-- Opening Marker --
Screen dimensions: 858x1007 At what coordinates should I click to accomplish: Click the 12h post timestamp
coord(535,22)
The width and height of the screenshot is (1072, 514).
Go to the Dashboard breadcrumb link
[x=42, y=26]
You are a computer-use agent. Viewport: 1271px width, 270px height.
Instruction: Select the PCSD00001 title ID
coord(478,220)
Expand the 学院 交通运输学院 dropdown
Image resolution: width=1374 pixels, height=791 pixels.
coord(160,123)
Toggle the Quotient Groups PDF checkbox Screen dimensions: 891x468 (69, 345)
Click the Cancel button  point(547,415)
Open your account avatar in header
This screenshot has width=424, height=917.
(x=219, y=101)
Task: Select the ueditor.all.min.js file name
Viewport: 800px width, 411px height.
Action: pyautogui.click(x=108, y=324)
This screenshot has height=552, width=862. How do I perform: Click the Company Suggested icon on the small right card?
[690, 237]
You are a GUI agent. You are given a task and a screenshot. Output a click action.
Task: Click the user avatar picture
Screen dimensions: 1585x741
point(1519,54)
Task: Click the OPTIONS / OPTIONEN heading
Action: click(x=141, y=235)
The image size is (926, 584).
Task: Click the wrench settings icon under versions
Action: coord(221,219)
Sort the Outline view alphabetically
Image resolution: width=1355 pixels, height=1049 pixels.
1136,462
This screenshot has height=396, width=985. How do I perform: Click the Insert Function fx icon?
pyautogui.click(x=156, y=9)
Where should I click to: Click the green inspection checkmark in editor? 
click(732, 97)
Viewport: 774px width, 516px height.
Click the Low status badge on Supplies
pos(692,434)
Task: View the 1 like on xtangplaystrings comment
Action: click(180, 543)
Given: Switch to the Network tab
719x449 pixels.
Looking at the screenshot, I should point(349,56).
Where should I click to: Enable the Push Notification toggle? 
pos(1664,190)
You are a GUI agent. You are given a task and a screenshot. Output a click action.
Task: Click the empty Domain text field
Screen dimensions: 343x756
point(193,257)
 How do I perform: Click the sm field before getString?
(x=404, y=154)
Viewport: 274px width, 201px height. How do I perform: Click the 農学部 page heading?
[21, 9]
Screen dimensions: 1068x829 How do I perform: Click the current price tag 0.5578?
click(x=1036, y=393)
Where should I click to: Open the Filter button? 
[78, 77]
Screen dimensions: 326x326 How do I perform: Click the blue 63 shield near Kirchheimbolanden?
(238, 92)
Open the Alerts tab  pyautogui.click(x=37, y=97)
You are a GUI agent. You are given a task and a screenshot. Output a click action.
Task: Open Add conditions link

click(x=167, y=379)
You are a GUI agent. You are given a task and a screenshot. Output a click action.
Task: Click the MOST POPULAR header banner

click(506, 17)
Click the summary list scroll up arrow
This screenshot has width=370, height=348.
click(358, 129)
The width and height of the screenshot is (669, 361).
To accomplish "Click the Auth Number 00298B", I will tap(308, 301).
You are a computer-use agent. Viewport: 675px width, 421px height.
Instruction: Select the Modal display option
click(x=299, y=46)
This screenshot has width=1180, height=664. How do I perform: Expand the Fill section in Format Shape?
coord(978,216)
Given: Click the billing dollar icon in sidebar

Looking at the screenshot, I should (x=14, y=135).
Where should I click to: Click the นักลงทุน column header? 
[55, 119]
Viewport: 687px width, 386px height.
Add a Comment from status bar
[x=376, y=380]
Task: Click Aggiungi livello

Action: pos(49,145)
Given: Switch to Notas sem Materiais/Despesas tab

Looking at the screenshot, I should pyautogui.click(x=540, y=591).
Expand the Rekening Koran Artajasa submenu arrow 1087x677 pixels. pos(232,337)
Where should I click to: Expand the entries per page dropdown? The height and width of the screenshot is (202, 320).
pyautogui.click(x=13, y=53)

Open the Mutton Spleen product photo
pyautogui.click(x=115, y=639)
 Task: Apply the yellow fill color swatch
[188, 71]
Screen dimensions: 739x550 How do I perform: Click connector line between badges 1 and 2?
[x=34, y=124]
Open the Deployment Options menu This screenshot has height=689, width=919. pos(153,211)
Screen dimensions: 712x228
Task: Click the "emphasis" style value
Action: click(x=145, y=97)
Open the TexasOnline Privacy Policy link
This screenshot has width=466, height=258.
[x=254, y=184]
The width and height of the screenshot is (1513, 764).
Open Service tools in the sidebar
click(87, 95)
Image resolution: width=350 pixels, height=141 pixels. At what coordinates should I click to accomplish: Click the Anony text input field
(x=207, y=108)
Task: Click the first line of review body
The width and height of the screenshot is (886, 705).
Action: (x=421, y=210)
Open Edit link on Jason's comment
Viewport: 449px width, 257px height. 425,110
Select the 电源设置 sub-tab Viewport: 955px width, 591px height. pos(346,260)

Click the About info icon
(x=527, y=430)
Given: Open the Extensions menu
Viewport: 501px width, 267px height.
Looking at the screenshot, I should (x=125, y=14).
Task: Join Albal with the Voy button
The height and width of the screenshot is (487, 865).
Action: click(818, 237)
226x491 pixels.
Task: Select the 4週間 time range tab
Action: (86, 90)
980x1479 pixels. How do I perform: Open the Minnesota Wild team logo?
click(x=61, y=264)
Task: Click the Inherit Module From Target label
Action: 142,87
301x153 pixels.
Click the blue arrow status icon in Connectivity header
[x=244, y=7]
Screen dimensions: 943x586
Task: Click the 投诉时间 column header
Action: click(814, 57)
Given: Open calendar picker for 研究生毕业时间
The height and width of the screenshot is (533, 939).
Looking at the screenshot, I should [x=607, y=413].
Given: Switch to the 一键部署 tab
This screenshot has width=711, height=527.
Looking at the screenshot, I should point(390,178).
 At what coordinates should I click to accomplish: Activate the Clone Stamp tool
-- Closing Marker --
◆ AIM OF THE TASK: Copy out each record exactly as given, omitting none.

◆ RESPONSE TO THIS EXERCISE:
Screen dimensions: 858x1007 At what coordinates should I click to accomplish: Click the 12h post timestamp
coord(535,22)
The width and height of the screenshot is (1072, 514).
Go to the Dashboard breadcrumb link
[x=42, y=26]
You are a computer-use agent. Viewport: 1271px width, 270px height.
Instruction: Select the PCSD00001 title ID
coord(478,220)
Expand the 学院 交通运输学院 dropdown
Image resolution: width=1374 pixels, height=791 pixels.
coord(160,123)
Toggle the Quotient Groups PDF checkbox Screen dimensions: 891x468 (69, 345)
Click the Cancel button  point(547,415)
Open your account avatar in header
This screenshot has width=424, height=917.
(x=219, y=101)
Task: Select the ueditor.all.min.js file name
Viewport: 800px width, 411px height.
Action: pyautogui.click(x=108, y=324)
This screenshot has height=552, width=862. How do I perform: Click the Company Suggested icon on the small right card?
[690, 237]
You are a GUI agent. You are given a task and a screenshot. Output a click action.
Task: Click the user avatar picture
Screen dimensions: 1585x741
point(1519,54)
Task: Click the OPTIONS / OPTIONEN heading
Action: click(x=141, y=235)
The image size is (926, 584).
Task: Click the wrench settings icon under versions
Action: coord(221,219)
Sort the Outline view alphabetically
Image resolution: width=1355 pixels, height=1049 pixels.
1136,462
This screenshot has height=396, width=985. How do I perform: Click the Insert Function fx icon?
pyautogui.click(x=156, y=9)
Where should I click to: Click the green inspection checkmark in editor? 
click(732, 97)
Viewport: 774px width, 516px height.
Click the Low status badge on Supplies
pos(692,434)
Task: View the 1 like on xtangplaystrings comment
Action: click(180, 543)
Given: Switch to the Network tab
719x449 pixels.
Looking at the screenshot, I should point(349,56).
Where should I click to: Enable the Push Notification toggle? 
pos(1664,190)
You are a GUI agent. You are given a task and a screenshot. Output a click action.
Task: Click the empty Domain text field
Screen dimensions: 343x756
point(193,257)
 How do I perform: Click the sm field before getString?
(x=404, y=154)
Viewport: 274px width, 201px height. How do I perform: Click the 農学部 page heading?
[21, 9]
Screen dimensions: 1068x829 How do I perform: Click the current price tag 0.5578?
click(x=1036, y=393)
Where should I click to: Open the Filter button? 
[78, 77]
Screen dimensions: 326x326 How do I perform: Click the blue 63 shield near Kirchheimbolanden?
(238, 92)
Open the Alerts tab  pyautogui.click(x=37, y=97)
You are a GUI agent. You are given a task and a screenshot. Output a click action.
Task: Open Add conditions link

click(x=167, y=379)
You are a GUI agent. You are given a task and a screenshot. Output a click action.
Task: Click the MOST POPULAR header banner

click(506, 17)
Click the summary list scroll up arrow
This screenshot has width=370, height=348.
click(358, 129)
The width and height of the screenshot is (669, 361).
To accomplish "Click the Auth Number 00298B", I will tap(308, 301).
You are a computer-use agent. Viewport: 675px width, 421px height.
Instruction: Select the Modal display option
click(x=299, y=46)
This screenshot has width=1180, height=664. How do I perform: Expand the Fill section in Format Shape?
coord(978,216)
Given: Click the billing dollar icon in sidebar

Looking at the screenshot, I should (x=14, y=135).
Where should I click to: Click the นักลงทุน column header? 
[55, 119]
Viewport: 687px width, 386px height.
Add a Comment from status bar
[x=376, y=380]
Task: Click Aggiungi livello

Action: pos(49,145)
Given: Switch to Notas sem Materiais/Despesas tab

Looking at the screenshot, I should pyautogui.click(x=540, y=591).
Expand the Rekening Koran Artajasa submenu arrow 1087x677 pixels. pos(232,337)
Where should I click to: Expand the entries per page dropdown? The height and width of the screenshot is (202, 320).
pyautogui.click(x=13, y=53)

Open the Mutton Spleen product photo
pyautogui.click(x=115, y=639)
 Task: Apply the yellow fill color swatch
[188, 71]
Screen dimensions: 739x550 How do I perform: Click connector line between badges 1 and 2?
[x=34, y=124]
Open the Deployment Options menu This screenshot has height=689, width=919. pos(153,211)
Screen dimensions: 712x228
Task: Click the "emphasis" style value
Action: click(x=145, y=97)
Open the TexasOnline Privacy Policy link
This screenshot has width=466, height=258.
[x=254, y=184]
The width and height of the screenshot is (1513, 764).
Open Service tools in the sidebar
click(87, 95)
Image resolution: width=350 pixels, height=141 pixels. At what coordinates should I click to accomplish: Click the Anony text input field
(x=207, y=108)
Task: Click the first line of review body
The width and height of the screenshot is (886, 705).
Action: (x=421, y=210)
Open Edit link on Jason's comment
Viewport: 449px width, 257px height. 425,110
Select the 电源设置 sub-tab Viewport: 955px width, 591px height. pos(346,260)

Click the About info icon
(x=527, y=430)
Given: Open the Extensions menu
Viewport: 501px width, 267px height.
Looking at the screenshot, I should (x=125, y=14).
Task: Join Albal with the Voy button
The height and width of the screenshot is (487, 865).
Action: click(818, 237)
226x491 pixels.
Task: Select the 4週間 time range tab
Action: (86, 90)
980x1479 pixels. How do I perform: Open the Minnesota Wild team logo?
click(x=61, y=264)
Task: Click the Inherit Module From Target label
Action: 142,87
301x153 pixels.
Click the blue arrow status icon in Connectivity header
[x=244, y=7]
Screen dimensions: 943x586
Task: Click the 投诉时间 column header
Action: click(814, 57)
Given: Open calendar picker for 研究生毕业时间
The height and width of the screenshot is (533, 939).
Looking at the screenshot, I should [x=607, y=413].
Given: Switch to the 一键部署 tab
This screenshot has width=711, height=527.
Looking at the screenshot, I should point(390,178).
 At what coordinates should I click to accomplish: Activate the Clone Stamp tool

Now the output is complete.